▸ Working data

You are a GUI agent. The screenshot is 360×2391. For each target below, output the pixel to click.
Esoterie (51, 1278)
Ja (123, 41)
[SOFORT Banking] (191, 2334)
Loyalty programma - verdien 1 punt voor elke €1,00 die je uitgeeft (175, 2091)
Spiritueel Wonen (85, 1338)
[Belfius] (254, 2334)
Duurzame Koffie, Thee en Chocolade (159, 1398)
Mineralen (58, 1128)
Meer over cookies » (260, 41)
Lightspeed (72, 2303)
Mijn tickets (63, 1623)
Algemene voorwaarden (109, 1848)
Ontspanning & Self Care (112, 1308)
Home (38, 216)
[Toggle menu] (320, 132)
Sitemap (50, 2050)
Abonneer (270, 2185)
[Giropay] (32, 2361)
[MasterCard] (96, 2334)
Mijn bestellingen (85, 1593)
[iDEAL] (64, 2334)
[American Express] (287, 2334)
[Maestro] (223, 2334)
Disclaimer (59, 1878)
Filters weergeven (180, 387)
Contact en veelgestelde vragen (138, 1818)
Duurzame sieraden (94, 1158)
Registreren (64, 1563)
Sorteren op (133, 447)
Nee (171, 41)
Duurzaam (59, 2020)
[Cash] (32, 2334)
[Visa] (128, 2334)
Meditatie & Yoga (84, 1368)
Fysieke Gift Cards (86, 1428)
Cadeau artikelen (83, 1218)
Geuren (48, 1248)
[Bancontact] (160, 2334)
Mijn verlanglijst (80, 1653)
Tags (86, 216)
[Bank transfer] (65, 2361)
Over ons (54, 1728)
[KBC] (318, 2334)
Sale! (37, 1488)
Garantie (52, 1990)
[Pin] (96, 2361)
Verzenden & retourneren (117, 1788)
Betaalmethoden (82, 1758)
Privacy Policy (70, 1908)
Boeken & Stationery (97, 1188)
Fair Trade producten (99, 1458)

▸ What you need to do
Each line of the records above must be copied exactly.

▸ Answer space
You are a GUI agent. The screenshot is 360×2391. For each target below, output the pixel to click.
Esoterie (51, 1278)
Ja (123, 41)
[SOFORT Banking] (191, 2334)
Loyalty programma - verdien 1 punt voor elke €1,00 die je uitgeeft (175, 2091)
Spiritueel Wonen (85, 1338)
[Belfius] (254, 2334)
Duurzame Koffie, Thee en Chocolade (159, 1398)
Mineralen (58, 1128)
Meer over cookies » (260, 41)
Lightspeed (72, 2303)
Mijn tickets (63, 1623)
Algemene voorwaarden (109, 1848)
Ontspanning & Self Care (112, 1308)
Home (38, 216)
[Toggle menu] (320, 132)
Sitemap (50, 2050)
Abonneer (270, 2185)
[Giropay] (32, 2361)
[MasterCard] (96, 2334)
Mijn bestellingen (85, 1593)
[iDEAL] (64, 2334)
[American Express] (287, 2334)
[Maestro] (223, 2334)
Disclaimer (59, 1878)
Filters weergeven (180, 387)
Contact en veelgestelde vragen (138, 1818)
Duurzame sieraden (94, 1158)
Registreren (64, 1563)
Sorteren op (133, 447)
Nee (171, 41)
Duurzaam (59, 2020)
[Cash] (32, 2334)
[Visa] (128, 2334)
Meditatie & Yoga (84, 1368)
Fysieke Gift Cards (86, 1428)
Cadeau artikelen (83, 1218)
Geuren (48, 1248)
[Bancontact] (160, 2334)
Mijn verlanglijst (80, 1653)
Tags (86, 216)
[Bank transfer] (65, 2361)
Over ons (54, 1728)
[KBC] (318, 2334)
Sale! (37, 1488)
Garantie (52, 1990)
[Pin] (96, 2361)
Verzenden & retourneren (117, 1788)
Betaalmethoden (82, 1758)
Privacy Policy (70, 1908)
Boeken & Stationery (97, 1188)
Fair Trade producten (99, 1458)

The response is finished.